Par Tetiana Suchkova-Ladik
10 juin 2026 · 2 min de lecture
Sur les images satellites de Planet Labs, publiées par le projet « Schemes », on aperçoit des taches sombres dues aux dégâts dans la partie centrale du pont de Tchonguar et une traverse de pontons juste à côté. Les images ont été prises après l'attaque de la nuit du 6 au 7 juin — mais ce n'était que le premier des deux coups.
Ce qui s'est passé et quand
Le 7 juin, des drones ont endommagé la chaussée dans une direction. L'administration occupante a fermé le trafic, mais l'a bientôt rétabli en mode inversé. Dans la nuit du 8 au 9 juin, le 1er régiment d'assaut distinct portant le nom de Dmytro Kotsyubaïlo, en collaboration avec le Centre des opérations multidominantes « Fala », a lancé une nouvelle attaque par drones FP-2 — cette fois-ci, le trafic a été complètement arrêté.
« L'objet n'est pas détruit, mais complètement mis hors d'usage. Les transports sont bloqués ».
1er régiment d'assaut distinct des Forces armées ukrainiennes, publication sur Facebook
Andriy Kovalenko, directeur du Centre de lutte contre la désinformation auprès du Conseil de sécurité et de défense nationale, a déclaré que le pont avait été « détruit » et que les autorités russes tentaient de minimiser la situation. Les experts militaires sont plus modérés dans leur évaluation : la structure est endommagée, mais la Russie est capable d'effectuer rapidement des réparations.
Pourquoi le pontion n'est pas une improvisation
Le fait qu'une traverse de pontons soit déjà déployée à côté du pont indique une préparation plutôt qu'une réaction. Les Russes ont manifestement envisagé le scénario d'attaques et ont d'avance organisé une traverse de secours — similairement à ce qui avait été fait près du pont d'Antonivski en 2022.
Qu'est-ce que cela signifie pour la logistique
Le pont de Tchonguar est le plus court itinéraire terrestre entre la Crimée et la partie continentale des territoires occupés.
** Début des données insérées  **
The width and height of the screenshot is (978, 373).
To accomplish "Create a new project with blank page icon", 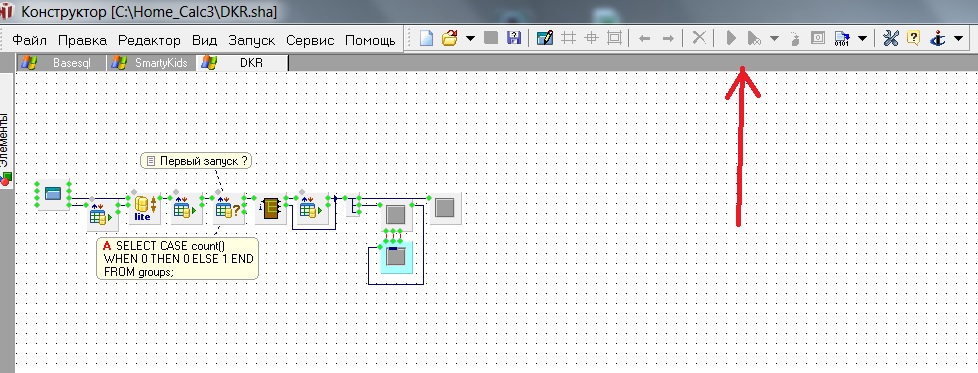I will click(x=426, y=39).
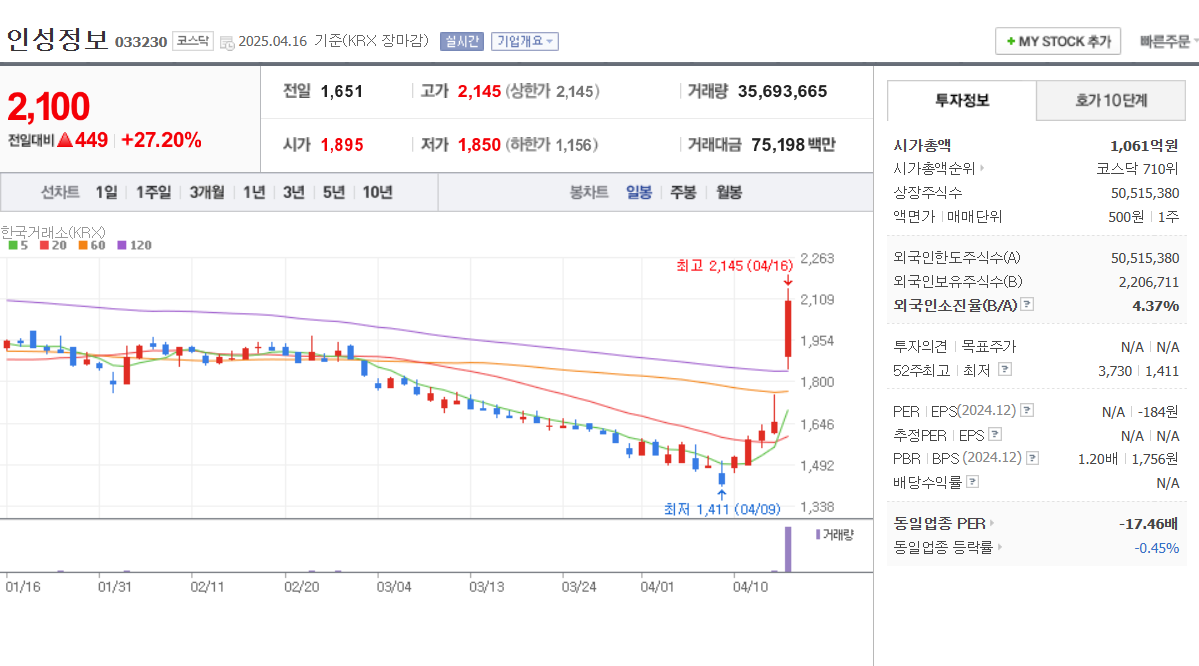
Task: Select the 투자정보 tab
Action: tap(963, 100)
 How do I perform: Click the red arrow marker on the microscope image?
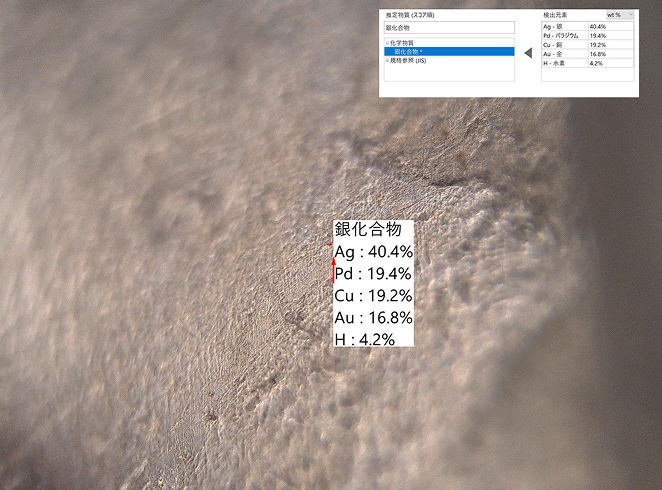pyautogui.click(x=333, y=270)
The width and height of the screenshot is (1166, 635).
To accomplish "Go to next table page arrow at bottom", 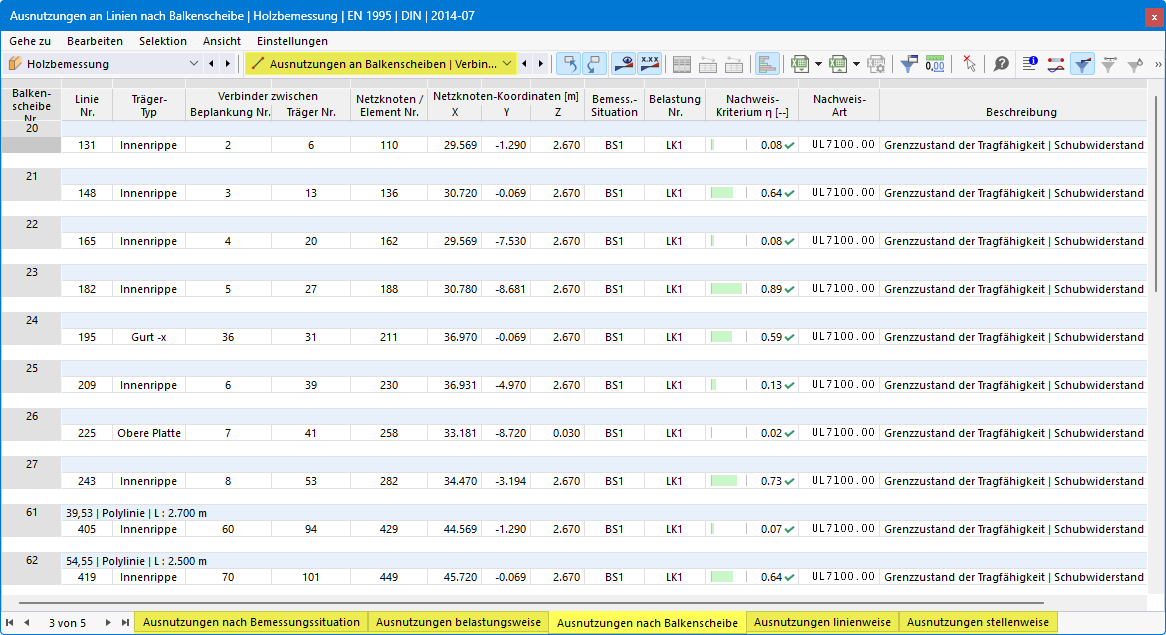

Il transporte des équipements, des munitions et du carburant pour les groupements de la région de Kherson et de la direction d'Orihiv.
- Les alternatives — via Armyansk et Perekop — sont considérablement plus longues et exposent le transport à proximité des zones de frappes des drones ukrainiens.
- Selon l'expert militaire Lakiytchouk, les groupements de la région de Kherson connaissent déjà une pénurie de munitions et de carburants, et l'allongement de la ligne logistique aggrave ce problème.
- Le gauleiter Saldo a exhorté les conducteurs à utiliser le contournement par Armyansk — confirmant de facto que le pont ne fonctionne pas.
Les experts comparent la tactique des frappes répétées à l'épuisement du pont d'Antonivski : non pas une destruction en un seul coup, mais un appauvrissement systématique de la capacité de l'adversaire à exploiter normalement l'objet. Pour l'isolement complet de la Crimée par voie terrestre, le pont de Crimée reste toutefois décisif — tant qu'il fonctionne, Tchonguar demeure un nœud important, mais non unique.
Si l'Ukraine parvient à maintenir le pont de Tchonguar hors service plus longtemps que la Russie n'est capable de le réparer, le pontion passera du statut de solution temporaire à celui d'indicateur permanent que la logistique de la Crimée repose sur une solution de remplacement.